#### 元の文章:
━━━━━━━━━━━━━━━━━━━━━━━━━━━━━━

見出し画像

農業情報プラットフォームを作る

【はじめに】農家さんとの出会い

そもそも!なぜこんなことを始めようと思っているかを伝えたいです。

大学生である僕が農業に入り込んだきっかけは、農家さんに出会ったことでした(当たり前ですが笑)。

新規就農で、食育活動や地域の活動にも積極的に取り組んでいる方や、農業界が魅力的になるようにと人が来る畑を作る方もいました。
とてもアグレッシブで、楽しそうで、ワクワクする、そんな姿を見ていて、素敵な思いを持ちながら農業をしている姿がかっこよく見えました。
それが農業に惹かれ、魅了された理由です。
「この業界に浸かってみたい。」と思い、各地の農家さんを訪ねました。

【現状】農業界の事情

多くの農家さんとの出会いや話の中で、農業界というものが若干見えてくるようになりました。

【見えてきたこと】農業が広い知見を持つ専門職であること

農業とは立派な専門職です。
さらに言うと、広い知見を必要とする専門職です。
農家さんはよく農薬や、土壌のpH, ECについて話したりしています。植物生理についても学び、植物ホルモンや休眠、代謝産物にまで目を向けています。農業機械についても、「自分で直せなきゃ、お金かかるじゃん」と、トラクターを自分で直しちゃう農家さんもいます。

━━━━━━━━━━━━━━━━━━━━━━━━━━━━━━

#### 提供データ:

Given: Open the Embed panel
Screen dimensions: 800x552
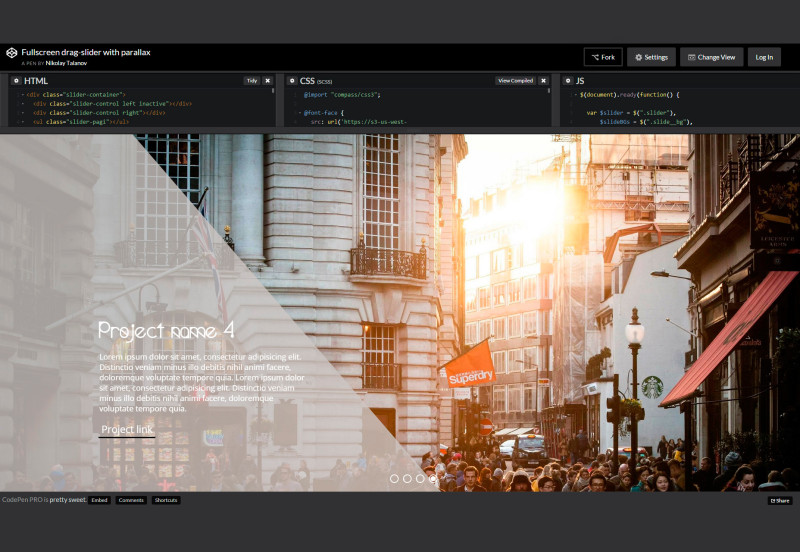Looking at the screenshot, I should click(99, 500).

━━━━━━━━━━━━━━━━━━━━━━━━━━━━━━

#### 作業内容:
農業情報プラットフォームづくりについての文章を、最後の文の後から続けて書いてください。

#### 記述回答:
その会話の中では多くの化学用語や専門用語が飛び交い、一般人にはとても理解できないものです。

また、農業は知識を持って応用する力が必要とされます。
圃場の形や傾斜、土壌の質、降雨量、日射量、風量など、全く同じと言うものはなく、その圃場ごとに質が異なります。それを見極め、知識を応用させることで、圃場に対する投資を行います。それは必ずしも良い結果と言うわけでなく、try-and-error で経験をつけていきます。
農業は経験と言われる所以もわかります。

さらに、農家さんは事業主でもあります。新規就農者はベンチャー企業です(農家さんが言っていました)。当たり前なんだけど、非農家からすると忘れてしまうことでもあります。
つまり、農家さんは経営を行わないといけません。もちろん、会計や事務作業などもあります。さらに、個人向けに売り出している人はマーケティングやブランディングも行う必要があります。やるべきことは無限に出てきそうです。
普通の企業でさえ、頭を悩ます部分でもある経営を栽培と共に行なっているのです。コンサルという仕事が農業にあってしかるべきでしょう。

農家さんは専門的な栽培と経営を同時に上手に行う必要があり、広い知識と経験が必要です。

こうした前提で、経験も知識も少ない新規就農者が戦い難い状況です。栽培だけでも、専門的な知識経験の薄い新規就農者は不利です。そこに経営を行うスキルまで含めると、自立するのですら大変だと思います。実際、5年以内の離農率も3割になります(農水省統計より)。
「経験から学べ」とすると、本当に10年とかかかってしまいます。その長い期間(試行錯誤期間)でしっかりと生計を立てるというのはあまりにもリスクが大きく感じます。

経験はやった事があるか、ないか。
知識は知っているか、知らないか。
前者後者で、コストにかなりの違いが出てきます。しかし、知っていれば行動を起こせるが、知らなければ経験にすら至れないです。
知っているという前提が重要そうです。つまりノウハウです。
農業界をノウハウの視点から見てみました。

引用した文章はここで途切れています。